What you need to do: Find the word "screenshot" in the listing below. Copy every line that has it.

________

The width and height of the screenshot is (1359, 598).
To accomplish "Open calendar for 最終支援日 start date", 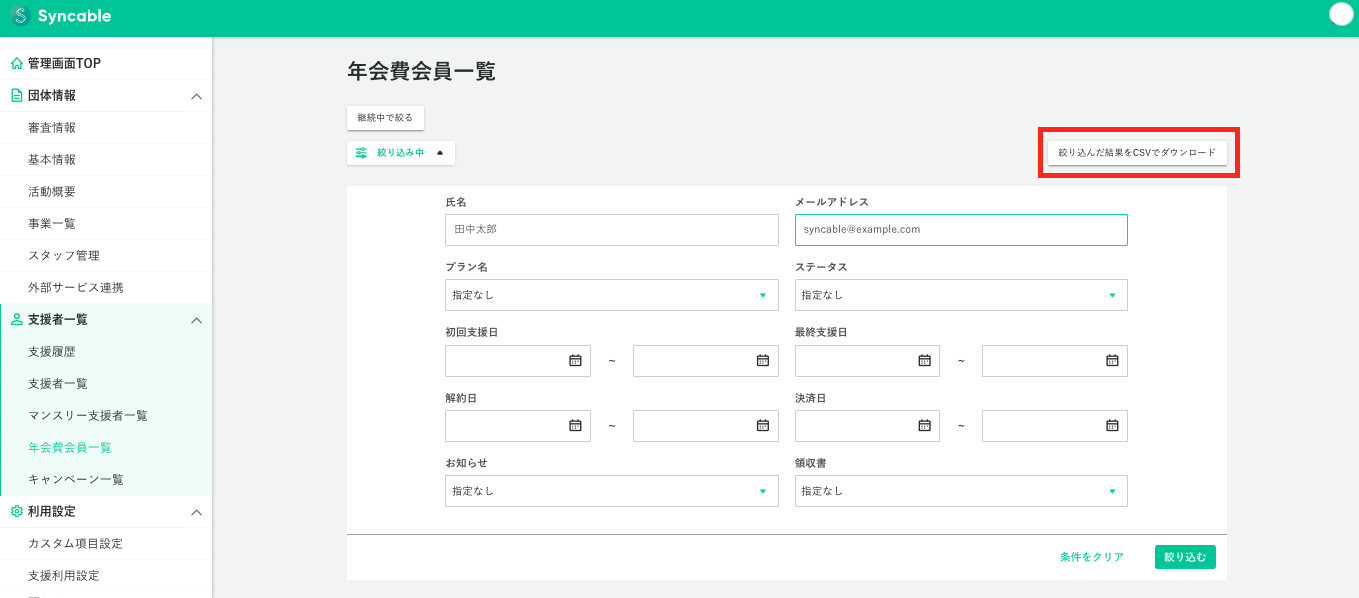I will tap(924, 361).
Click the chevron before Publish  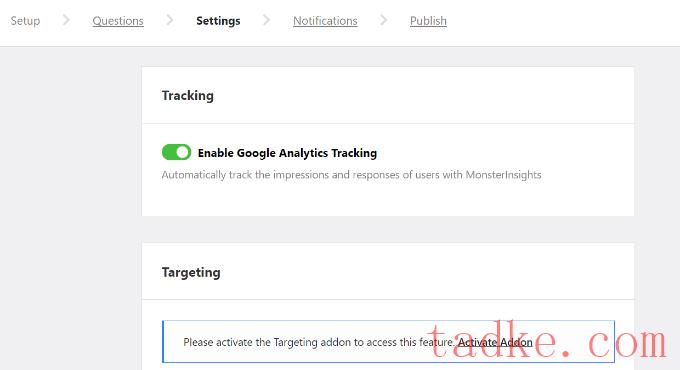383,20
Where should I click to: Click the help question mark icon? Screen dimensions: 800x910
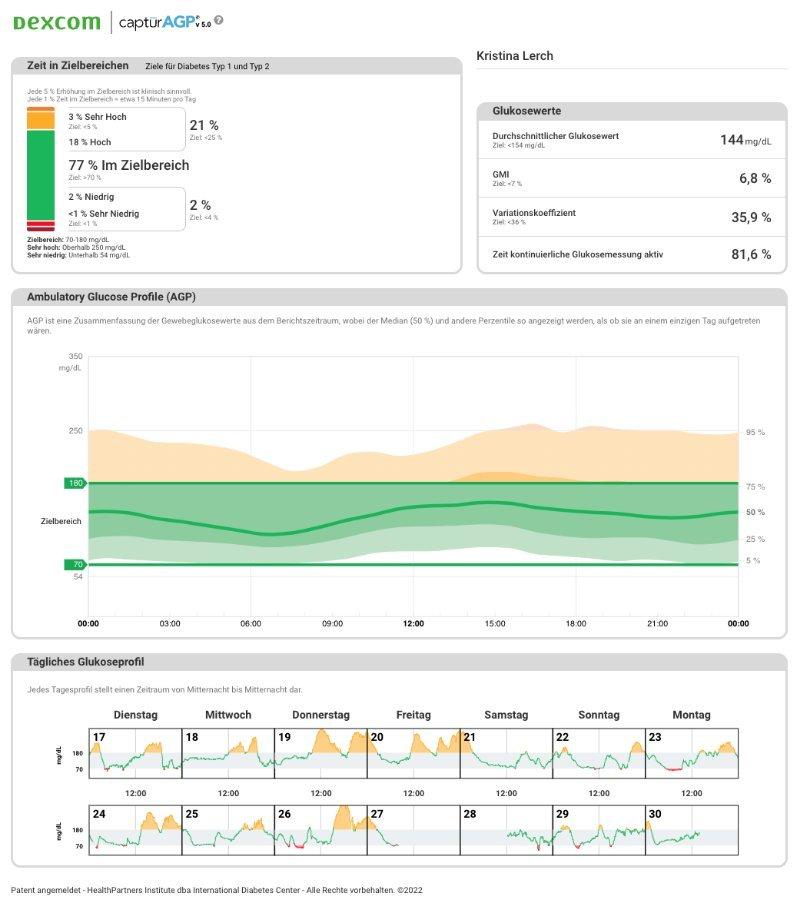pyautogui.click(x=219, y=20)
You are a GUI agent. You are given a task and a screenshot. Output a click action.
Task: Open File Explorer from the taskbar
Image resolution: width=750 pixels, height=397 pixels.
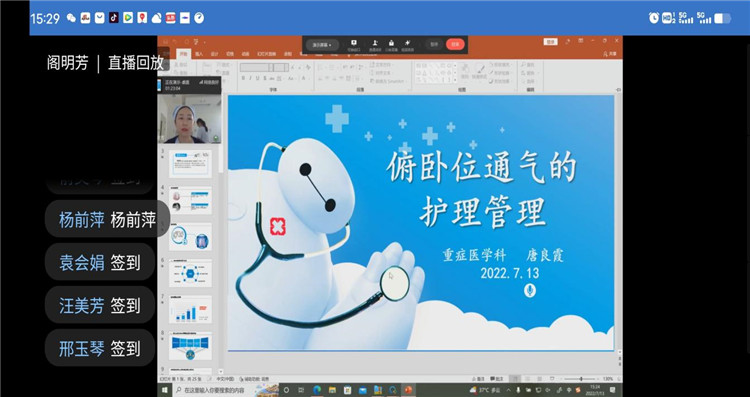[x=332, y=390]
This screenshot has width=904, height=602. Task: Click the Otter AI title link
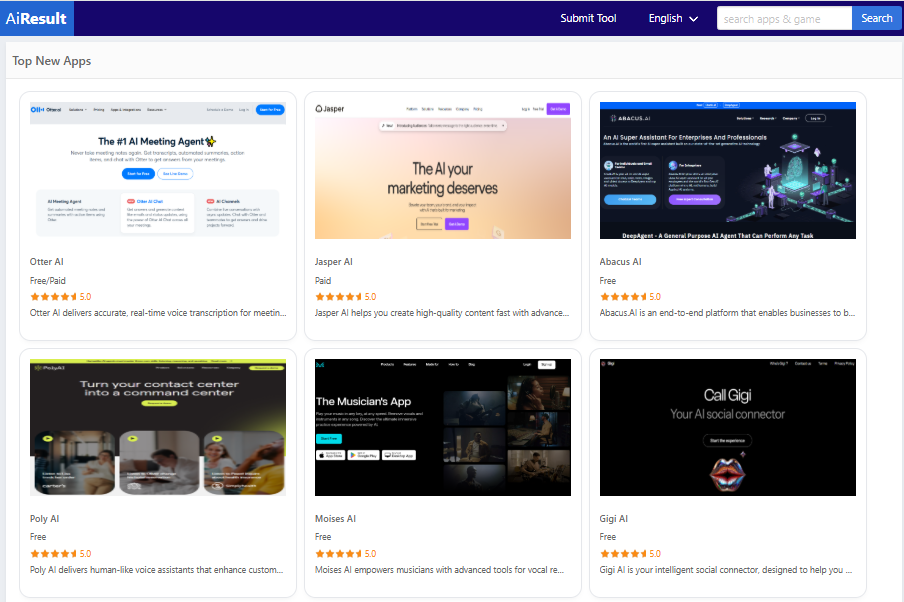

________

Solution to this exercise:
The width and height of the screenshot is (1359, 598).
You are a GUI agent. You are given a task and a screenshot. Output a click action.
This screenshot has width=904, height=602. Task: Click the Otter AI title link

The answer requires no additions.